緋墨に媚薬を盛られる(ボツネタ)
2020/02/02 20:07

※R12(キスしてる)


力では絶対に敵わない。

相手は上背があってがっしりした男――それも、正体は人知の及ばぬ力を秘めた吸血鬼。

こんな風にソファーに組み敷かれ、倍は違うであろう体重で動きを封じられてしまえば、ただでさえ平均よりか弱い人間の少女では万が一にも勝ち目はない。

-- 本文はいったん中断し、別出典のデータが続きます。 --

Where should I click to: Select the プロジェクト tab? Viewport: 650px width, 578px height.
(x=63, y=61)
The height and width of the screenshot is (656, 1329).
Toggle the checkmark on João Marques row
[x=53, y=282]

それでも諦めずどうにか抜け道を探る少女を余裕の笑みで見下ろしながら、吸血鬼・緋墨はスーツの懐から何かを取り出した。

小瓶だ。

緋墨が上体を起こした事によって手が自由になったのでここぞとばかりにもがくが、逞しい下肢だけで簡単に押さえ込まれてしまう。

「綺麗だろ?」

無駄な抵抗を嘲笑うように、緋墨は少女の目の前で小瓶を揺する。たぷたぷと波打つ中身は暗闇で光りそうなくらい明るいピンク色の液体で、まるで片栗粉の混じったような、もったりとした“とろみ”のある感じだった。

「これが何か分かるか?」

「っ……分かり、ません」

問いかけられ、つい律儀に応えてしまう。

「そりゃそうだ。俺の扱ってる『商品』の内の一つだからなァ……」

毒……あるいはそれに値する薬品かと警戒する少女を尻目に緋墨は小瓶の蓋を外し、己の口に傾けた。

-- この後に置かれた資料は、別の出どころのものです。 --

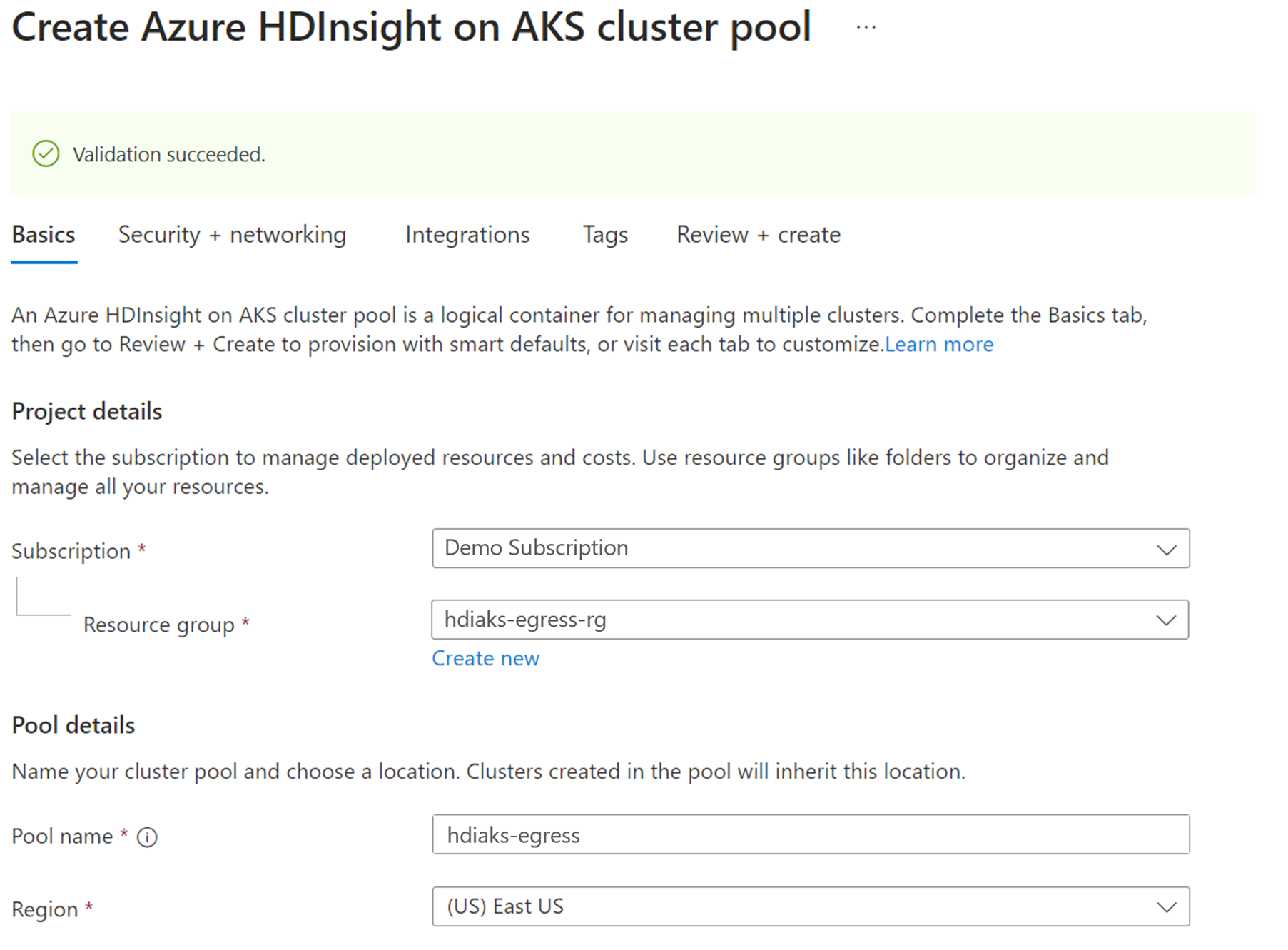Expand the Resource group dropdown chevron
1288x950 pixels.
click(x=1166, y=620)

呆気に取られる少女の反応に緋墨は笑みを崩すことなく、中身をいっきに呷(あお)り……そのまま少女に口づけた。

「ッ?!――――ンっ」

抜かりなく両手で頭を固定され、親指で口を割られる。
突然のことで歯を食い縛るのが間に合わず、合わさった唇からどろりとした甘い液体が流し込まれる。

味わった事のない味だが、絶対に体によくないものだ。

飲み込まず口の外へ吐き出そうとするが、口移しだけに飽き足らず執拗に口内を荒らす緋墨の分厚い舌に邪魔をされ、押し返そうとする少女の舌は逆に絡められてしまった。

足をばたつかせ、覆い被さる緋墨の肩や背中を必死に叩いても手が痛いだけで何の意味もない。

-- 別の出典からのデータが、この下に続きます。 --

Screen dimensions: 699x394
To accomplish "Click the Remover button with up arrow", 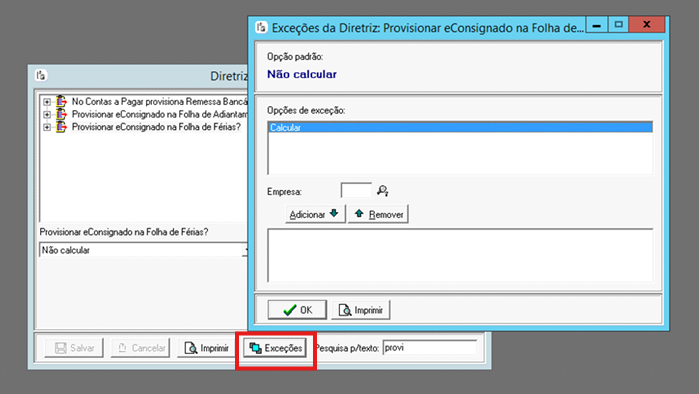I will click(x=378, y=214).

緋墨の舌は分厚い上に長い。その気になれば喉の最奥にまで届くだろう。

粘膜をなぶり、窒息しそうなくらい唾液も送り込まれ、液体と一緒にヌチャヌチャとかき混ぜられる。そこに緋墨の香水の匂いも合わさって頭がくらくらした。

酸欠で視界が回る。

それでも頑なに嚥下を拒んだが、限界は唐突に訪れた。

ごくり。

「よォし、いい子だ。意外と美味いだろ?」

一度喉に通してしまえば、後は道が開いたように次々と流れ込むのみだ。

全て飲み込んだのを確認して口を離した緋墨に、満足げに頭を撫でられる。抵抗する気力はなかった。

異変はすぐに起きた。

内側から熱が沸き、体の末端まで侵食していく。

「ぁ……な、にぃ……これ……っ」

「素直になれるお薬だよ。嗚呼、依存性はないから安心しな。それにしても、即効性とは言えお嬢チャンは体が小せェからか回るのが早ェな。ゾクゾクしてもどかしいだろ?今、楽にしてやるよ」

「ゃッ、め、」

「ハっ……口では拒絶しても、人間は弱くて可愛いなァ」

額やこめかみに啄むようなキスをされただけで、全身を羽の先で撫で回されるような感覚に襲われる。

五感が普段の数倍に研ぎ澄まされ、何もされていなくても衣服や空気に皮膚が触れるだけで息が弾み、指一本自発的に動かすのさえ敵わない。

やっぱりとんでもない薬だった。

「俺も吸血鬼だからなァ」

ビクビクと震える細い腰を撫でながら、わざと息を吹き掛けるように耳元で語りかけられる。

「犯(や)りながら芳香の血を味わってみるのも、やぶさかじゃねェだろ」

言いながら、首筋に軽く歯を立てられた。吸血鬼特有の鋭い牙が食い込む感触が酷く下腹部に響く。

脳裏に紅雄の顔が浮かぶ。

吸血行為を許していたのは紅雄だけだ。

それが今、緋墨によって踏みにじられようとしている。

「お前から泣いて俺を欲しがるようにしっかり躾けてやるから、覚悟しとけよ」

××××


ボツ理由
→本当は本編でこういう展開にするつもりだったんですが、なんか違うなって思ってボツになりました。